*AIM OF THE EXERCISE*
Each line in the material below must be transcribed exactly; no picture belongs in the copy.

*DATA TO USE*
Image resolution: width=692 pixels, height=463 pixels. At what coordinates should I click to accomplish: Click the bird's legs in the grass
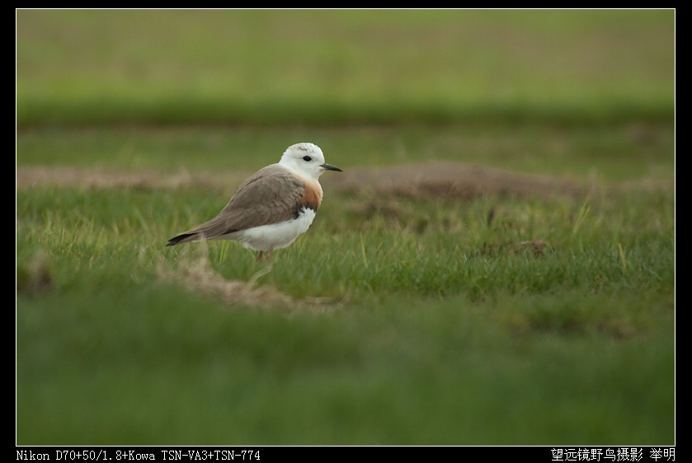click(x=263, y=258)
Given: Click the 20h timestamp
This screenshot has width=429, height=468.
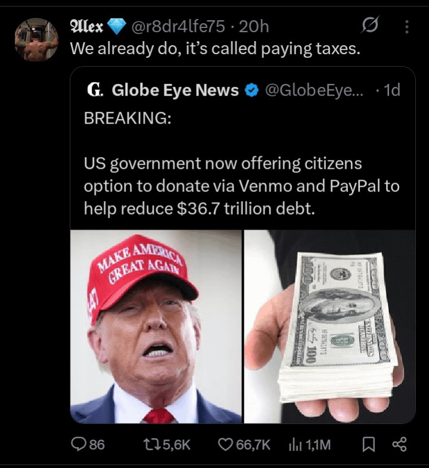Looking at the screenshot, I should [254, 26].
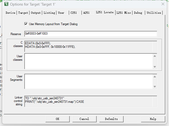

*SOLUTION TO THIS TASK*
Image resolution: width=692 pixels, height=463 pixels. At what coordinates should I click to accomplish: Click the bird's legs in the grass
click(x=263, y=258)
Given: Click the 20h timestamp
This screenshot has width=429, height=468.
Looking at the screenshot, I should [254, 26].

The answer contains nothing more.